Copy the items word for word, starting at the first line and ending with the line that contains "I will coord(620,345).", with both of those lines included.

___ Provided information

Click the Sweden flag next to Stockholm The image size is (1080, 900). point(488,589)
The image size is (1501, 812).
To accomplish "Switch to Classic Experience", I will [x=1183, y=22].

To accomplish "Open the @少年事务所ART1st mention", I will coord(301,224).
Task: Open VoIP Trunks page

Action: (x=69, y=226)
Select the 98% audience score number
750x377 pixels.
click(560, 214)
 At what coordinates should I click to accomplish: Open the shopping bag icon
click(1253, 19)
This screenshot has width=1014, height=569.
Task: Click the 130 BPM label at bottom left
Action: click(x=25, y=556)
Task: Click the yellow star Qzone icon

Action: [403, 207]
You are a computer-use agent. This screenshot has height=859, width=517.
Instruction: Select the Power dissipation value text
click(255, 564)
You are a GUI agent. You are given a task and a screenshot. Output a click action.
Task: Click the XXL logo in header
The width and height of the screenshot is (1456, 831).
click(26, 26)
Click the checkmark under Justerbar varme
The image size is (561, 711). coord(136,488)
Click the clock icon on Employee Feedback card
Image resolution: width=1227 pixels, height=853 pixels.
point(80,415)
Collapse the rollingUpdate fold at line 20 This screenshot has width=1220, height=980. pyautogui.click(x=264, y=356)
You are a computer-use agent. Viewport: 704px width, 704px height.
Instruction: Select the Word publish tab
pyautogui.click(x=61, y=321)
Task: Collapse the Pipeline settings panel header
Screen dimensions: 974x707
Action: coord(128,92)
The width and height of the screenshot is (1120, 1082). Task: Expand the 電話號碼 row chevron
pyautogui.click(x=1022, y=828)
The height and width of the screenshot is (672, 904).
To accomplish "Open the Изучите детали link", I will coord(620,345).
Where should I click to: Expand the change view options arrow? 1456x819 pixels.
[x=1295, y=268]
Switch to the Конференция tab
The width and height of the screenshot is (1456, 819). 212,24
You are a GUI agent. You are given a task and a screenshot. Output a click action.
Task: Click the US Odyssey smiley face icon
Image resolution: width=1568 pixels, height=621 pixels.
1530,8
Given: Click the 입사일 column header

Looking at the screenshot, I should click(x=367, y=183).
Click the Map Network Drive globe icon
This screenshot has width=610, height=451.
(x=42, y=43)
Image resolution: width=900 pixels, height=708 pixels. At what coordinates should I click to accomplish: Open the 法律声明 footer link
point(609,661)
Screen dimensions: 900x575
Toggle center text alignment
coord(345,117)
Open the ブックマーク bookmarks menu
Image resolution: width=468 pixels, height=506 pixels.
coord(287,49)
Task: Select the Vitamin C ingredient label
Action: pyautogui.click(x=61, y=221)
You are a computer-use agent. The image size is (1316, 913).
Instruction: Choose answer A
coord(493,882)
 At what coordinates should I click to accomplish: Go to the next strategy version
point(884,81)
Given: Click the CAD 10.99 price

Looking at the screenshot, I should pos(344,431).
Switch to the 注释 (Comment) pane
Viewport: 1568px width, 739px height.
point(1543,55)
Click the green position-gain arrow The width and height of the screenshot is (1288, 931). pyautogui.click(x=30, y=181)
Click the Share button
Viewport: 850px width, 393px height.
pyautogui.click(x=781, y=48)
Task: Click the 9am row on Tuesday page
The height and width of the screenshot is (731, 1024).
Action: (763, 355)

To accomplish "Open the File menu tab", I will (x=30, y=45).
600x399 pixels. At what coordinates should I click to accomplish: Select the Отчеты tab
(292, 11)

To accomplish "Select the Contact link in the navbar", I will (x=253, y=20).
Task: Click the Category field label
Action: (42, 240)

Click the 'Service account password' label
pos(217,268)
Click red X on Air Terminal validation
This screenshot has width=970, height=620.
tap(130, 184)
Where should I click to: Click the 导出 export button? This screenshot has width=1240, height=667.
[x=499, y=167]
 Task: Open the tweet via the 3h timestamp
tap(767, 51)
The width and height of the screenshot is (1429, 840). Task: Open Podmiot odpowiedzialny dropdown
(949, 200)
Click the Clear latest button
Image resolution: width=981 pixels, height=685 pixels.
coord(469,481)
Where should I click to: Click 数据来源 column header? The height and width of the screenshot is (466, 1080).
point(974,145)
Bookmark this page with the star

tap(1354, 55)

______

**Solution for this exercise**.
Click the Sweden flag next to Stockholm The image size is (1080, 900). point(488,589)
The image size is (1501, 812).
To accomplish "Switch to Classic Experience", I will [x=1183, y=22].

To accomplish "Open the @少年事务所ART1st mention", I will coord(301,224).
Task: Open VoIP Trunks page

Action: (x=69, y=226)
Select the 98% audience score number
750x377 pixels.
click(560, 214)
 At what coordinates should I click to accomplish: Open the shopping bag icon
click(1253, 19)
This screenshot has width=1014, height=569.
Task: Click the 130 BPM label at bottom left
Action: click(x=25, y=556)
Task: Click the yellow star Qzone icon

Action: [403, 207]
You are a computer-use agent. This screenshot has height=859, width=517.
Instruction: Select the Power dissipation value text
click(255, 564)
You are a GUI agent. You are given a task and a screenshot. Output a click action.
Task: Click the XXL logo in header
The width and height of the screenshot is (1456, 831).
click(26, 26)
Click the checkmark under Justerbar varme
The image size is (561, 711). coord(136,488)
Click the clock icon on Employee Feedback card
Image resolution: width=1227 pixels, height=853 pixels.
point(80,415)
Collapse the rollingUpdate fold at line 20 This screenshot has width=1220, height=980. pyautogui.click(x=264, y=356)
You are a computer-use agent. Viewport: 704px width, 704px height.
Instruction: Select the Word publish tab
pyautogui.click(x=61, y=321)
Task: Collapse the Pipeline settings panel header
Screen dimensions: 974x707
Action: coord(128,92)
The width and height of the screenshot is (1120, 1082). Task: Expand the 電話號碼 row chevron
pyautogui.click(x=1022, y=828)
The height and width of the screenshot is (672, 904).
To accomplish "Open the Изучите детали link", I will coord(620,345).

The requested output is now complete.